For initial kinetic energy of bullet;
\[{{K}_{i}}=\dfrac{1}{2}{{m}_{b}}{{v}_{i}}^{2}\]
\[\therefore {{K}_{i}}=\dfrac{1}{2}\times (50\times {{10}^{-3}})\times {{(200)}^{2}}\]
\[\therefore {{K}_{i}}=1000\text{ }kg\text{ }m{{s}^{-1}}\]

For final kinetic energy of bullet;
\[{{K}_{f}}=\dfrac{1}{2}{{m}_{b}}{{v}_{f}}^{2}\]
\[\therefore {{K}_{f}}=\dfrac{1}{2}\times (50\times {{10}^{-3}})\times {{v}_{f}}^{2}\] \[.....(1)\]

But in question given that;
\[\Rightarrow {{K}_{f}}=10\%\] of \[{{K}_{i}}\]
\[\Rightarrow {{K}_{f}}=\dfrac{10}{100}\times 1000\] \[.....(2)\]
Equating both the equations \[(1)\]and\[(2)\],
\[\Rightarrow \dfrac{1}{2}\times (50\times {{10}^{-3}})\times {{v}_{f}}^{2}=\dfrac{10}{100}\times 1000\]
\[\Rightarrow {{v}_{f}}^{2}=\dfrac{100\times 2}{50\times {{10}^{-3}}}\]
\[\Rightarrow {{v}_{f}}^{2}=4000\]
\[\Rightarrow {{v}_{f}}=20\sqrt{10}\text{ m}{{\text{s}}^{-1}}\]

So, the correct answer is “Option B”.

Additional Information:
The kinetic energy of the particle is dependent on how much force is given to the particle and because of that how much speed the particle will gain.

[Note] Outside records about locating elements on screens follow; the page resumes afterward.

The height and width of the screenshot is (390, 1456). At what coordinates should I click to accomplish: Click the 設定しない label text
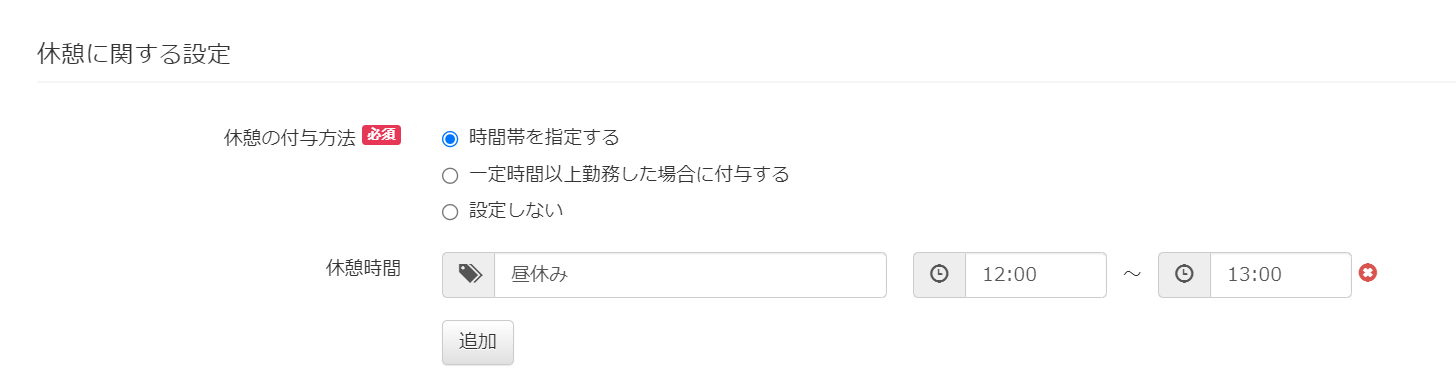click(516, 211)
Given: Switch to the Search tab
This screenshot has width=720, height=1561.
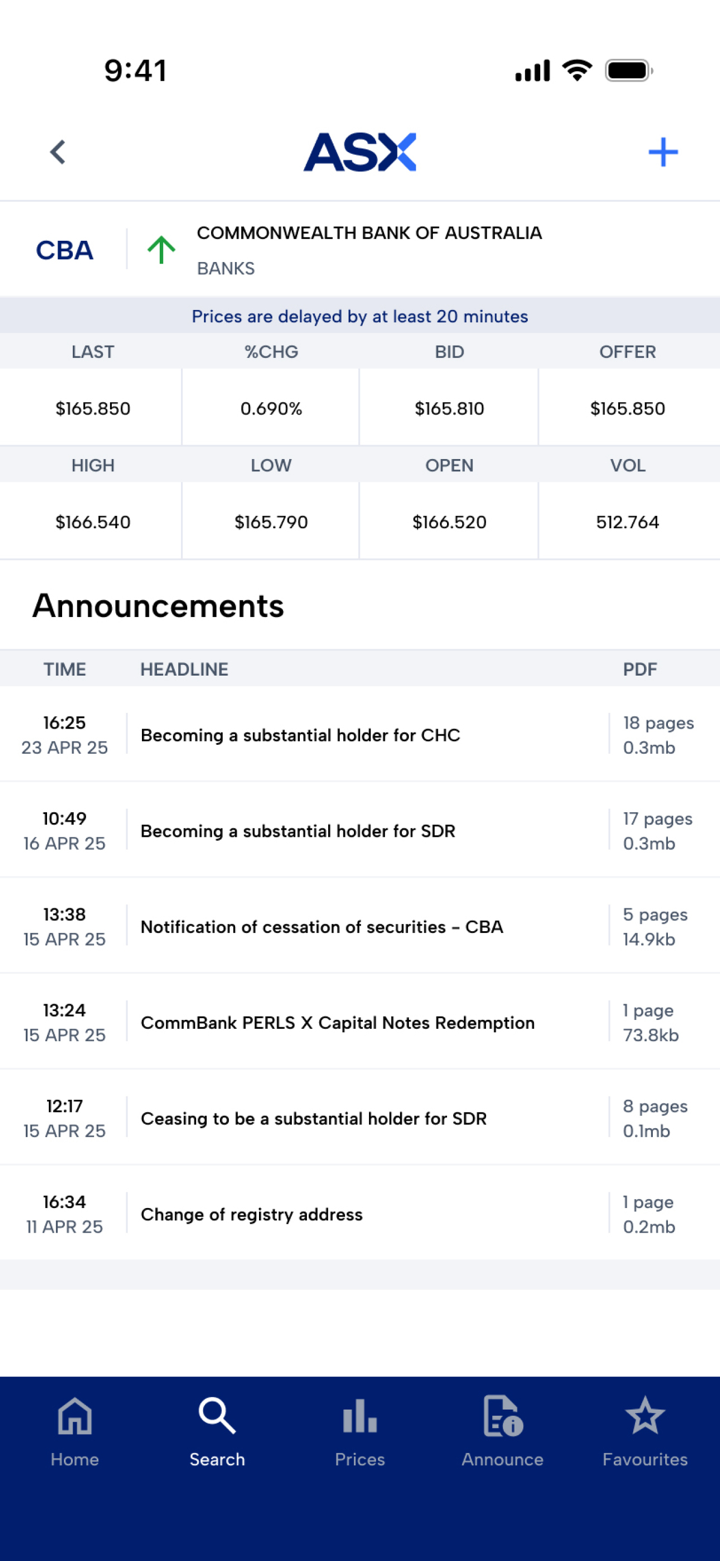Looking at the screenshot, I should coord(217,1431).
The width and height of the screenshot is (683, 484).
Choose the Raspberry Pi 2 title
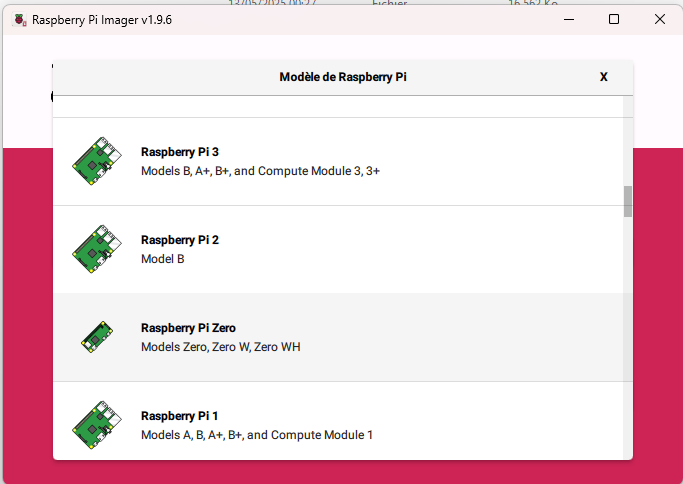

Kinetic energy also depends on the mass of the particle. In all cases to conserve the momentum of the system, if the body has less mass comparatively another part of the system it has high speed and high kinetic energy. In this particular question, kinetic energy plays a very important role. In mechanics total energy of the system is conserved but in the case of a particular energy, it may not be conserved.

Note:
The energy conservation law is not applicable here because final energy is \[10\%\] of initial energy so \[90%\] of energy lost during bullet and plywood collision. So it is better to not use energy conservation law if only one form of energy is given and another form is not present.